The #COP26 is over. Here’s a brief summary: Blah, blah, blah.
— Greta Thunberg (@GretaThunberg) November 13, 2021
But the real work continues outside these halls. And we will never give up, ever. https://t.co/EOne9OogiR
Trotz «einiger Erfolge» ist Umweltministerin Simonetta Sommaruga nicht zufrieden mit dem Resultat der Weltklimakonferenz. Die Formulierung zum schrittweisen Ausstieg aus der Kohleenergie war auf Druck von China und Indien in letzter Minute abgeschwächt worden. Sommaruga prangerte im Namen ihrer sechsköpfigen Verhandlungsgruppe das «inakzeptable Manöver» in letzter Minute an.

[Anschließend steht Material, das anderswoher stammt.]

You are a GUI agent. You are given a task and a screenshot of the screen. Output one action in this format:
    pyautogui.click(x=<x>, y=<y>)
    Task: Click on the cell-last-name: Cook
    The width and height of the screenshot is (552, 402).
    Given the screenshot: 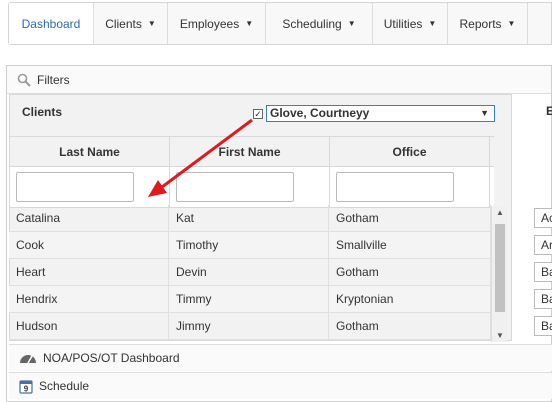 What is the action you would take?
    pyautogui.click(x=89, y=245)
     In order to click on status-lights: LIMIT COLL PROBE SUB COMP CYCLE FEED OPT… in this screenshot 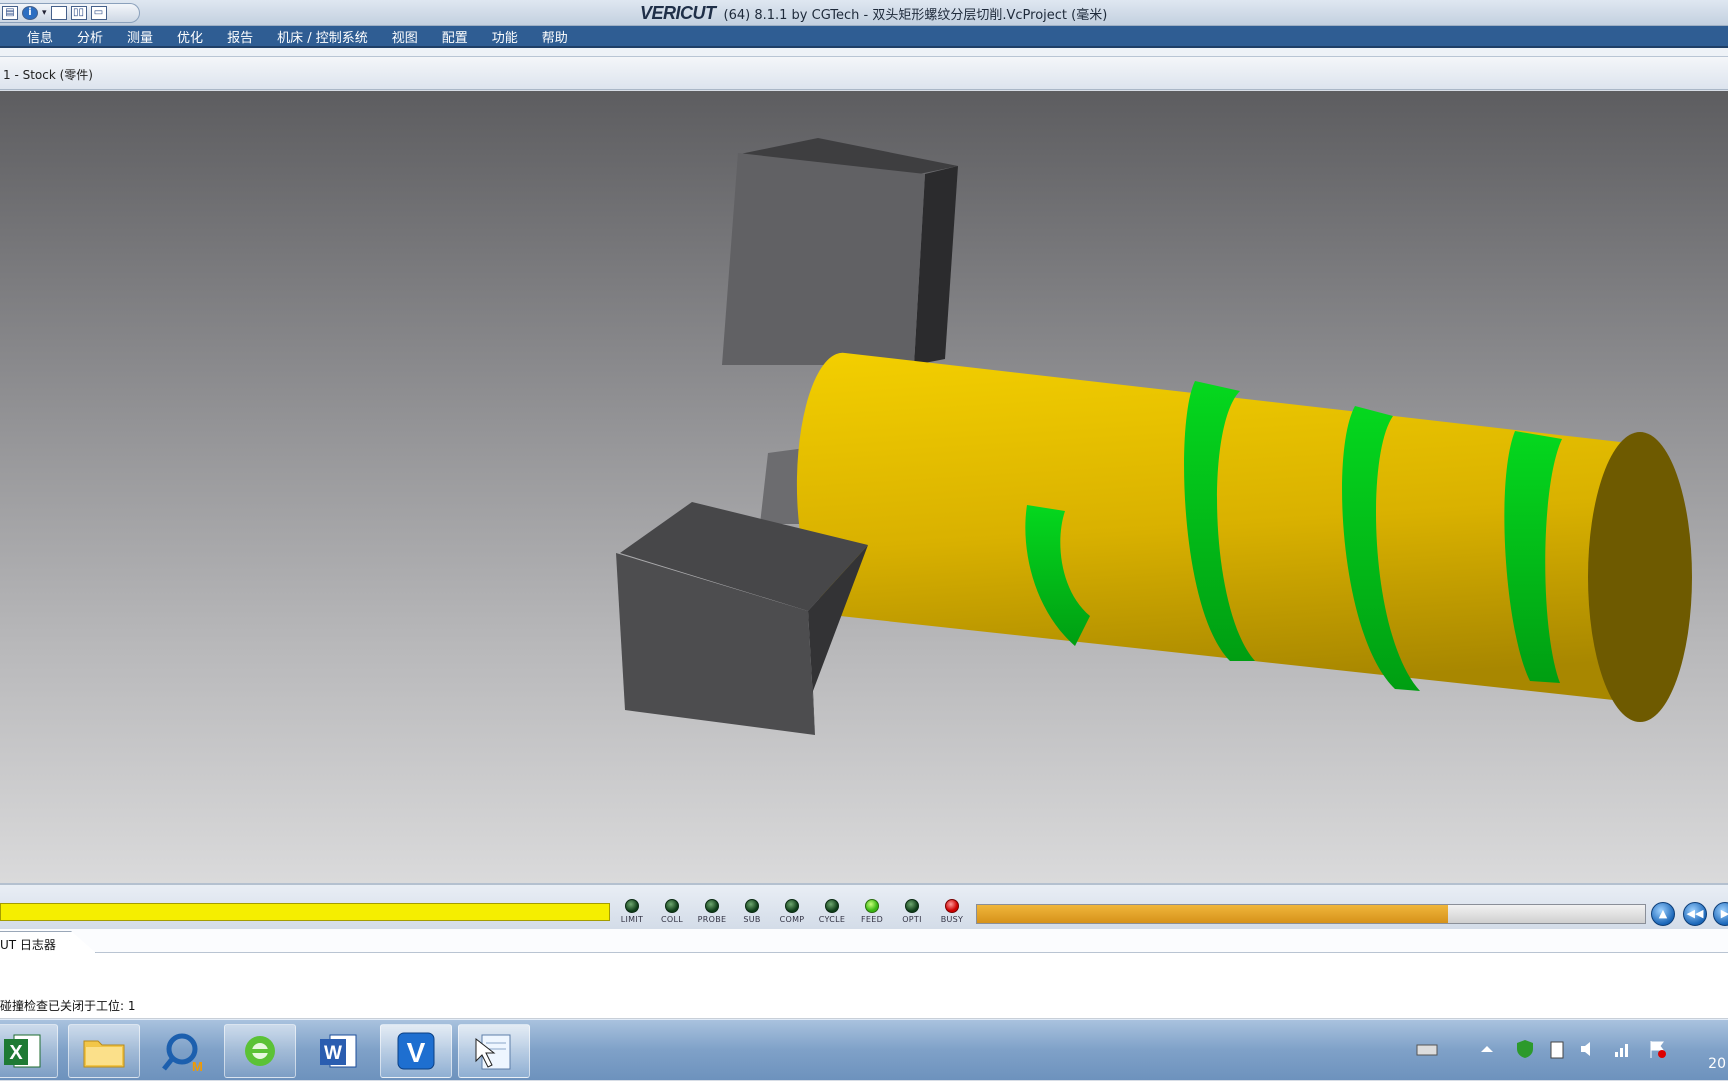, I will do `click(792, 912)`.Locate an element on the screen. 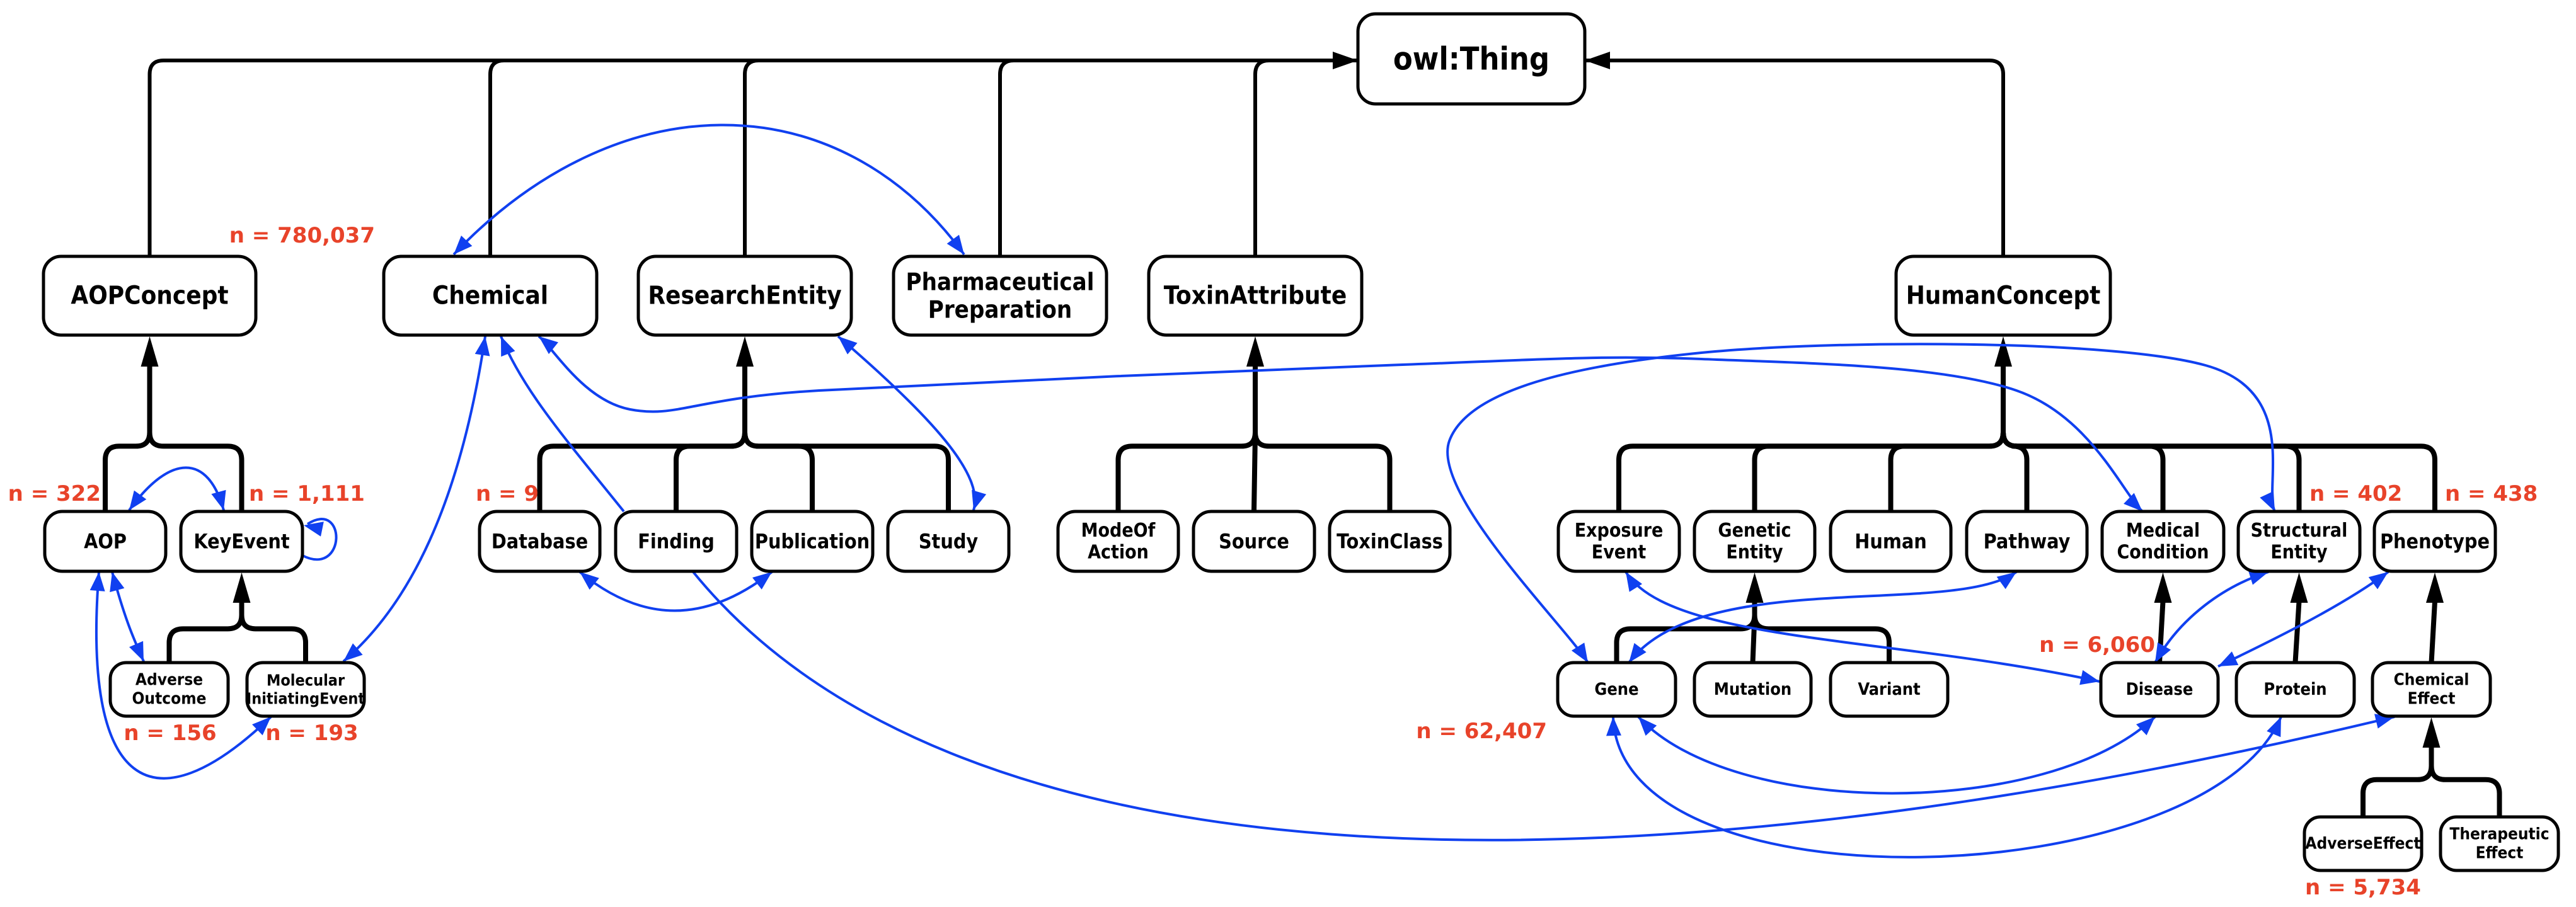  node-key-event: KeyEvent is located at coordinates (242, 542).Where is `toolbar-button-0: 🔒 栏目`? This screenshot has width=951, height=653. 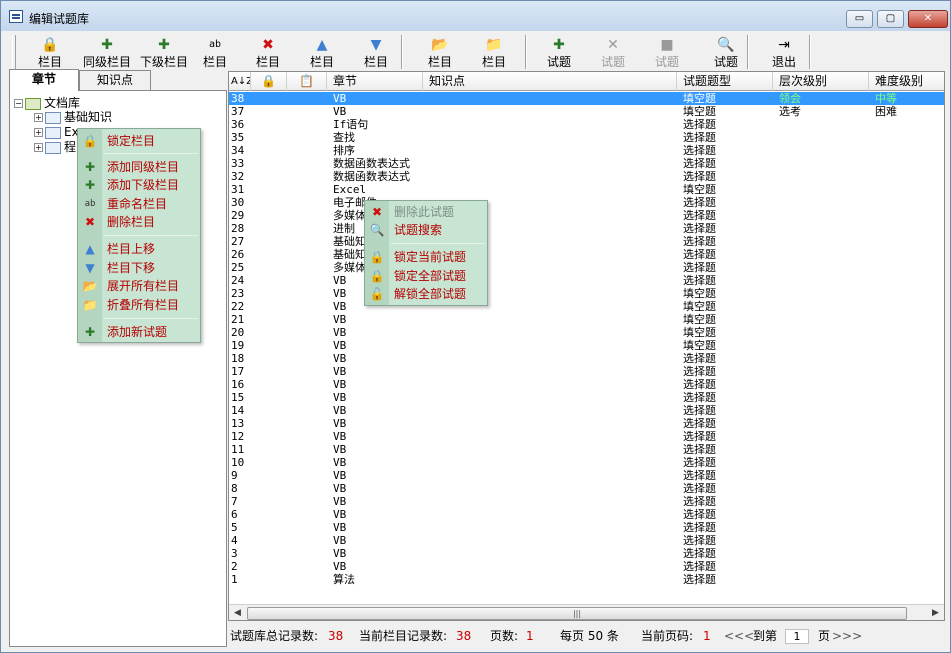 toolbar-button-0: 🔒 栏目 is located at coordinates (50, 52).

«Das ist nicht gut für die Glaubwürdigkeit des Prozesses», sagte Umweltministerin Simonetta Sommaruga in Glasgow gegenüber Schweizer Medien. Angenommen wurde der Text aber dennoch. Nach Ansicht von Sommaruga, wie auch nach Ansicht zahlreicher Nichtregierungsorganisationen, wird diese erstmals so deutlich erwähnte Abschwächung des Kohleverbrauchs nicht ausreichen, um die Erwärmung bis 2100 auf 1,5 °C zu begrenzen. Es sei aber Signal gesetzt worden, dass die Ära der Kohle zu Ende geht. Und das sei wichtig.
Der nächste Gipfel, die COP27, findet im November 2022 in Ägypten statt.